Mais, pour capitaliser sur son exceptionnelle résilience, technologique et humaine, et pouvoir espérer enfin apercevoir une issue à cette guerre, Kiev manque de défenses aériennes, son talon d’Achille depuis quatre ans et demi. Le président, Volodymyr Zelensky, réclame 300 batteries américaines Patriot, les seules armes défensives capables de contrer les missiles balistiques russes. Si les Etats-Unis cèdent à l’Ukraine 5 % de leur production (estimée à 600 Patriot par an), « nous passerons l’hiver et sauverons des vies », déclarait-il le 13 août. Mais Washington, en 2025, lui en a livré moitié moins qu’en 2023. Et Donald Trump a encore témoigné de la plus grande inconstance, promettant début juillet d’accorder à Kiev une licence pour produire des Patriot, avant de se rétracter à la fin du mois.
Les Européens, principaux soutiens de l’Ukraine aujourd’hui, ne doivent donc pas fléchir. Ils ne sont pas arrivés à Kiev lundi les mains vides. L’Union a débloqué une nouvelle tranche d’aide de 6,1 milliards d’euros, dans le cadre du prêt de 90 milliards (dont 60 milliards de fournitures militaires) adopté par les Vingt-Sept. Paris annonce de nouveaux systèmes antimissiles. Berlin va livrer une partie de ses intercepteurs Patriot. La Norvège a confirmé son engagement substantiel, près de 8 milliards d’euros, pour 2027. Londres, dont l’effort depuis l’invasion russe du début 2022 atteint 29 milliards d’euros, a promis de faciliter l’assemblage en Ukraine de missiles de longue portée en levant le secret industriel sur leurs composants. « L’Ukraine est la ligne de front qui protège l’Europe », a justifié le nouveau premier ministre britannique, Andy Burnham.

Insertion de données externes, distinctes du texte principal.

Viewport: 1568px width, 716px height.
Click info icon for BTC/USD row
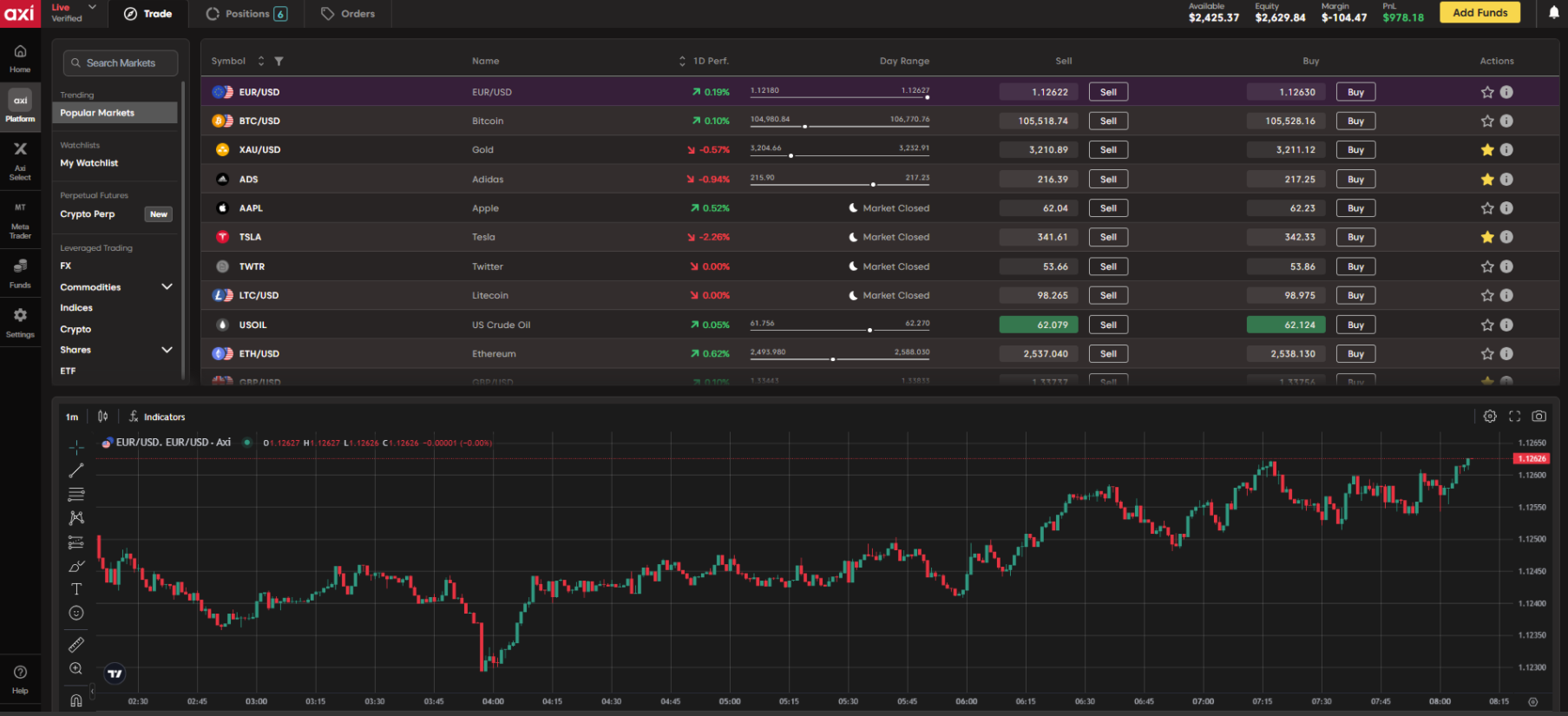[1506, 122]
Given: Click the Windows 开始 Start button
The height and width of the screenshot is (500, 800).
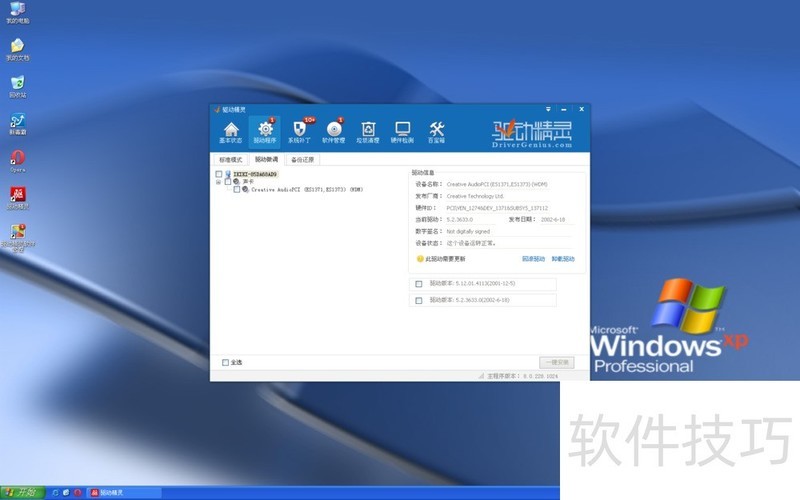Looking at the screenshot, I should pyautogui.click(x=22, y=492).
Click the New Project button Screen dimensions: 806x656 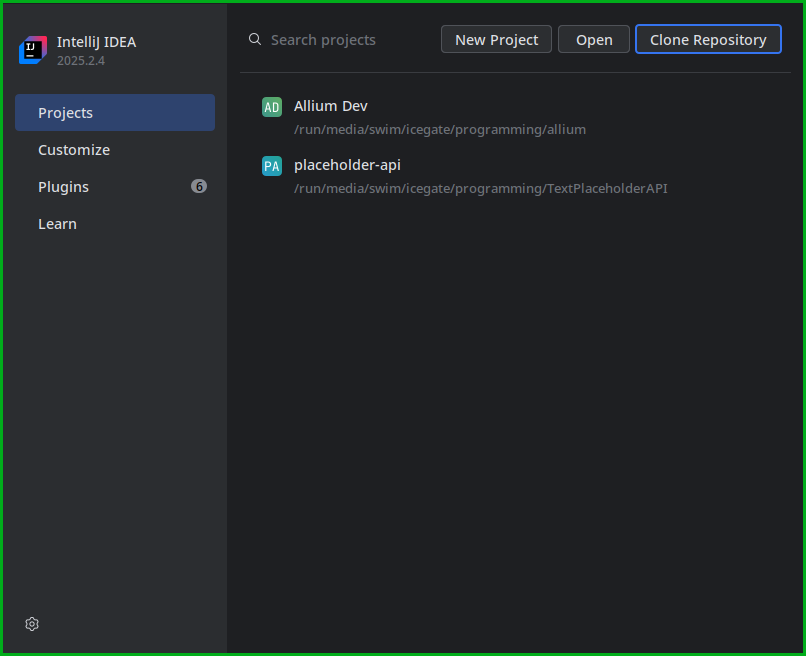pos(496,39)
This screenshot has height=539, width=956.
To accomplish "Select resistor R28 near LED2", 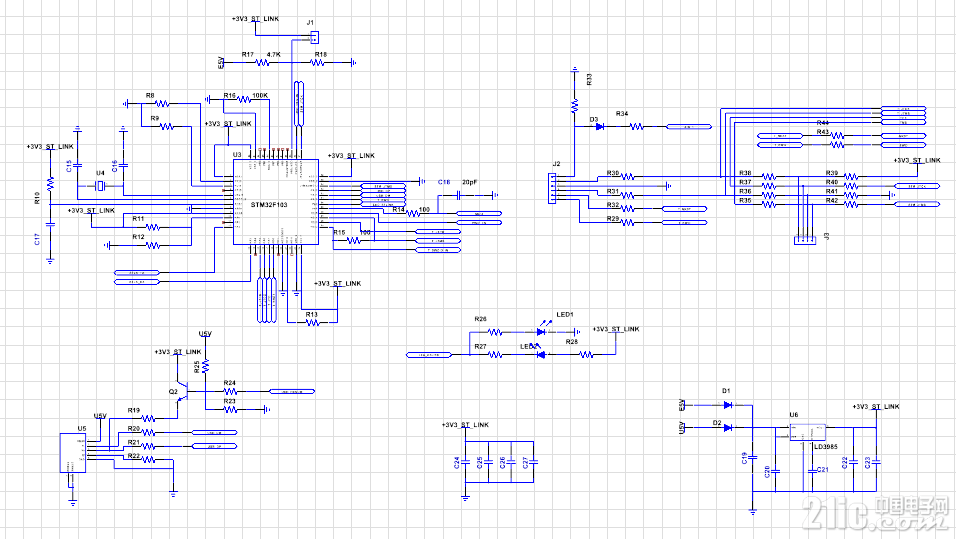I will click(x=586, y=354).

L’appui demeure « indéfectible », « inébranlable », ont répété les uns et les autres. S’ils veulent préserver la paix de leur continent, les valeurs de leurs démocraties et leur prospérité future, les Européens n’ont pas d’autre choix que de continuer à soutenir l’Ukraine et son président chef de guerre, même si Volodymyr Zelensky se trouve fragilisé sur le plan politique et attaqué sur le terrain de la corruption.
L’engagement européen doit même s’accélérer, pour ne plus laisser à Vladimir Poutine la latitude de jouer de l’usure du temps qui passe. D’une part, Moscou teste de plus en plus directement les membres européens de l’OTAN sur le plan militaire, des survols de drones aux cyberattaques d’infrastructures, et la réponse européenne, qui cherche à éviter toute escalade, va s’en trouver compliquée. D’autre part, les démocraties du continent ne sont pas à l’abri d’une lassitude de leurs opinions, voire d’un retournement. En France, la guerre figure déjà en queue des préoccupations des citoyens, et ce sujet, essentiel, pourrait se trouver simplement escamoté pendant la campagne pour l’élection présidentielle.